Moreover, these skeptics maintain, the big insurance companies have a vested interest in selling as many cyber insurance policies as they can, and the Cyber Catalyst program is really just a marketing tool to help them do this. They may be unfairly raising the expectations of clients that a specific solution is a “magic bullet” that will solve all of their problems and have a positive impact on cyber risk. After all, cyber security is really a team sport, in which all employees must play a role in protecting the enterprise. If employees are not well trained to recognize phishing scams, for example, then it really doesn’t matter how great your email security program is, right?
Cost-benefit analysis for cyber insurance
In general, companies should be running some cost-benefit analysis of their own, to help them decide on how to allocate their cyber security dollars. Is it better, for example, to spend $10,000 on a bright, shiny new cyber insurance policy or to spend that same money on staff training or on beefing up security measures already in place? Cyber insurers have one goal in mind – to sell as many policies as they can, while minimizing the amount that they will have to pay out if bad things happen. Thus, cyber insurance companies are understandably excited about being able to offer plenty of incentives to get clients to buy more insurance.
Ultimately, the real question might be whether insurance companies – backed by technical partners like Microsoft – can do a better job of allocating corporate IT security dollars than specialized professionals. In short, does a corporate Chief Information Security Officer (CISO) know more about the security program needs of an organization than an insurance executive with much less IT expertise? Are there really any solutions that are 99% effective in blocking cyber threats – or are clients being lulled into a false sense of complacency by installing a hodgepodge of different cybersecurity solutions, many of which may not be compatible with each other?
One thing is certain – the cyber insurance industry is doing its best to go mainstream and sign up more companies as clients.
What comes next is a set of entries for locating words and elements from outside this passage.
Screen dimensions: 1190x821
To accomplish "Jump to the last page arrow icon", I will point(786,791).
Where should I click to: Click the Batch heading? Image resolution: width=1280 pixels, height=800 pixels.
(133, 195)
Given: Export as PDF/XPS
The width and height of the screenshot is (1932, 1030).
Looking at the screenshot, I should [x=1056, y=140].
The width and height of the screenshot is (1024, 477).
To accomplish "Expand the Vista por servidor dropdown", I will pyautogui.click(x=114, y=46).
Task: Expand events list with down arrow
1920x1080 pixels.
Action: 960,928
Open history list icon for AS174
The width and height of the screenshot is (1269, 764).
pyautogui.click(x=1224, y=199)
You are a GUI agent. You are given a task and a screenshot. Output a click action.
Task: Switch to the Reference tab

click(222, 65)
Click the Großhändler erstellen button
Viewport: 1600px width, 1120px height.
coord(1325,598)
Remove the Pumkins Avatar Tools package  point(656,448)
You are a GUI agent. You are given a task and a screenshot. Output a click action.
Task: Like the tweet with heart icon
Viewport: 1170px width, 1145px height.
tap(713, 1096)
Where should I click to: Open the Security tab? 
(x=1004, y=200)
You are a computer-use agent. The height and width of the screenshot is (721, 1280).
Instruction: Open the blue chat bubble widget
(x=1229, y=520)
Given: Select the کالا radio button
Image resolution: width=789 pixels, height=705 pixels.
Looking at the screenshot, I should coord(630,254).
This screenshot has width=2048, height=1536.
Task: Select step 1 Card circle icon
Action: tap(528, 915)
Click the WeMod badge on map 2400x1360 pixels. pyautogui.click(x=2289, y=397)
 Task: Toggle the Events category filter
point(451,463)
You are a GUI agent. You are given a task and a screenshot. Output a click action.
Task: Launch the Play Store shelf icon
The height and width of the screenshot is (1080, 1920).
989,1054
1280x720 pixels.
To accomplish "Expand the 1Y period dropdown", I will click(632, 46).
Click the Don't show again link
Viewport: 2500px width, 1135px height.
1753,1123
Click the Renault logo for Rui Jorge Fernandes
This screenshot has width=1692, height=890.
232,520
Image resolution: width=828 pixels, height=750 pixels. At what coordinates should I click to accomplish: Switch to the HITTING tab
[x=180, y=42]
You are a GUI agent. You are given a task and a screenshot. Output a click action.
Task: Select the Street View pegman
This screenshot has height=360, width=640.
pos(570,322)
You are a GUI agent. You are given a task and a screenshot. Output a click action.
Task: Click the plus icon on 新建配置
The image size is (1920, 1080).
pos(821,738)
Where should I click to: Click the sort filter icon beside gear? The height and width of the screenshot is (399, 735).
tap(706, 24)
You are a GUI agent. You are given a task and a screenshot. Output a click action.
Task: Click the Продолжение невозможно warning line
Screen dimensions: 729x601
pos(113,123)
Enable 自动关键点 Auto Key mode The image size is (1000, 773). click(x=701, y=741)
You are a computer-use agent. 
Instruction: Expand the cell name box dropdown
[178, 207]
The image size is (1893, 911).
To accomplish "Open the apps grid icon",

By some estimates, just 15 percent of U.S. companies have any sort of cyber insurance policy in place, so there is plenty of room for future growth. Industry analysts now predict that the cyber insurance industry will triple in size between now and 2023, creating a $17 billion behemoth. For that to happen, insurance companies will have to prove that they will actually pay out claims, and that their preferred, best-of-breed solutions actually work as claimed.